Light / entry Wargames – my 3 favorite
Medium complexity wargames – my 3 favorite
Complex / advanced wargames - my 3 favorite
Most anticipated wargames of 2020 - my top 3

Recently I had more and more such questions / asks to show “those games”. That of course requires some thinking – what to start with? The game cannot be too complex, should have appealing narrative but also has to look good. What I am showing below, is my personal and subjective list of three light / entry wargames I am using to introduce the new players to the hobby.

Commands Colors Ancients by GMT Games

I am a big fan of Commands Colors series – regardless of the publisher and title. But there is one special position for me here – Ancients. It has personal meaning because thanks to that game I actually come back to the wargaming hobby and decided to start the blog. Since then I played that title over 500 times (crazy isn’t it?) and use it every time I have a person who would like to test a “wargame”.

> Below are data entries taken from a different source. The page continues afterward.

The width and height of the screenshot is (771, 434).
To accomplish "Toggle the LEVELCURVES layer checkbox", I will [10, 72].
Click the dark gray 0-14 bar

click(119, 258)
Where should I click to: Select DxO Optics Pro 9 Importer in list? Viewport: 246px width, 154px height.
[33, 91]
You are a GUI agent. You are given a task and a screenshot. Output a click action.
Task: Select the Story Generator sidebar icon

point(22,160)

C&C Ancients has pretty straightforward rules, with cards activating one of the three sections of the battlefield. The combat is resolved pretty quickly and efficiently by the set of dices. What is important, thanks to amount of the expansions, you can play virtually any ancient battle.

One of EPIC type clashes in C&C Ancients – Rome vs Carthage

The game appeals to new players not only due to simple rules but also beautiful components – yes, I am fan of blocks! – and a very deep and tangible historical feeling. The system just feels right for the Ancient Warfare and everybody with whom I played underlines that this is not mechanical moving of units but a real battle.

More about game:

Julius Caesar by Columbia Games

Surprised? You should not be! Julius Caesar brings to the new players additional factor – very high uncertainty in the battle (do not confuse with randomness). With the strength of units hidden, one can be really surprised by what the opponent prepared for you.

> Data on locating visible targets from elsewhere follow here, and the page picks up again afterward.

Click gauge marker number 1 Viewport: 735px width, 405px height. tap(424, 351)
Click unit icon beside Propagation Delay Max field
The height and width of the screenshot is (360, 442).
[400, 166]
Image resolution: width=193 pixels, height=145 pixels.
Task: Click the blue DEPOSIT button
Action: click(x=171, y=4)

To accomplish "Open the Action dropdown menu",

A large battle in Egypt between Caesar and Pompey forces. Where is Cleopatra?

The game again is driven by cards, but much fewer types then in C&C Ancients. Map shows whole Mediterranean area and the historical topic is very attractive – Civil War between Julius Caesar and Pompey the Great. New player really likes the battle mechanic – with faster units – like leaders and archers – and much slower but more powerful – like legions or navy. Julius Caesar also force the players to think more strategically but on the other hand has enough easy rules for everybody to quickly grasp them and enjoy the game almost immediately!

More about game:

CoH: Storms of Steel by Academy Games

When introducing new players to war-gaming hobby, you cannot avoid counters-based games. Still, they are usually pretty complex, with tons of rules. However, I am finding CoH: Storms of Steel as a glorious exception here.

One of the infantry clashes during Kursk battle

First and foremost, the game introduces the rules gradually – you can play mission 1 & 2 with minimal set of them. Then, even as you progress with the game and sessions, the new chapters are added gradually, in small chunks and always with some scenarios where you can use them and tests.

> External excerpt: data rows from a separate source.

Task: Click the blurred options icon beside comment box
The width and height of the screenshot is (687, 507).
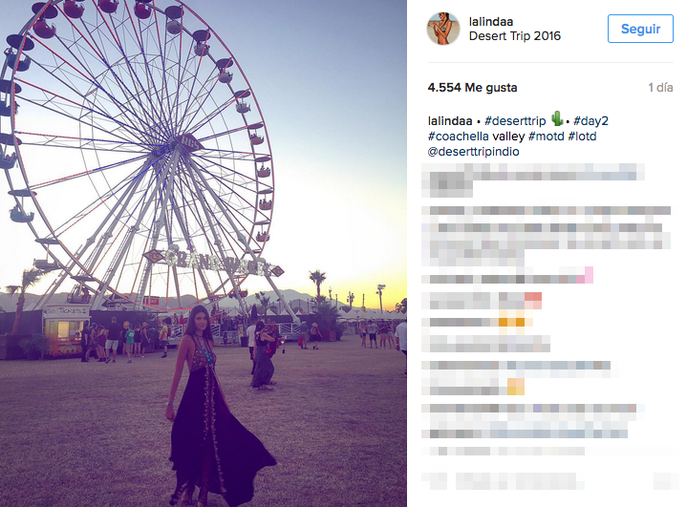Action: 666,481
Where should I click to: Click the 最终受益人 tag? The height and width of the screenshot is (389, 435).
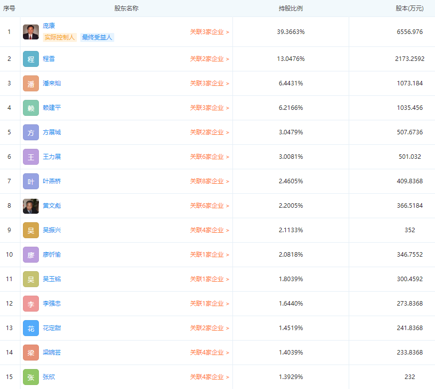tap(97, 37)
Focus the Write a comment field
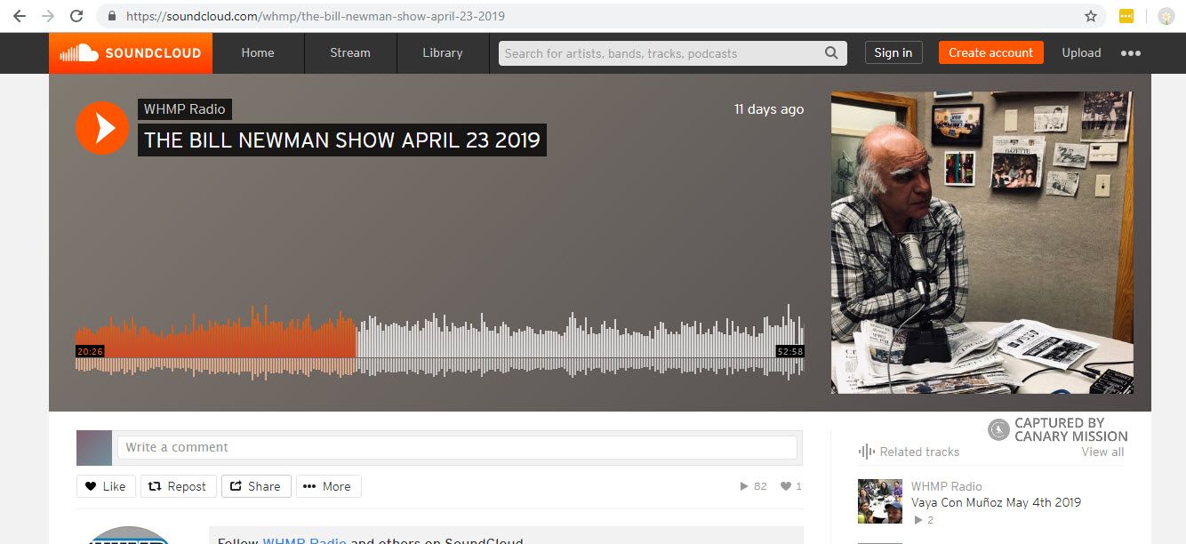This screenshot has height=544, width=1186. point(456,447)
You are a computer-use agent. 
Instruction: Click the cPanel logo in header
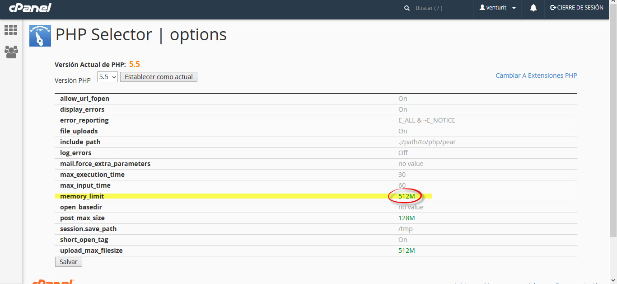30,8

Secondly, you have a very attractive and interesting topic – the Kursk battle. Not only you have large panzer engagements, but also the so-well-known units like Tigers, Panthers or T-34 on both sides. Last but not least, the game has a superb components quality – both maps and counters – which is pretty important to get the new player hooked.

More about game:

SUMMARY

I am proud that through last years I managed to introduce and convince pretty many casual players to wargaming hobby. Some of them stopped on level of above games, but there are few who went further. For them I had to find more challenging positions – and I will write about those more complex game in next article. And let us be honest, the time you invest to show and explain the games to your buddies pays off as then you have a group to play with!

Feel free to share your stories of how you were introducing wargaming hobby to newbies and what tittles you used. I am really curious. Thanks!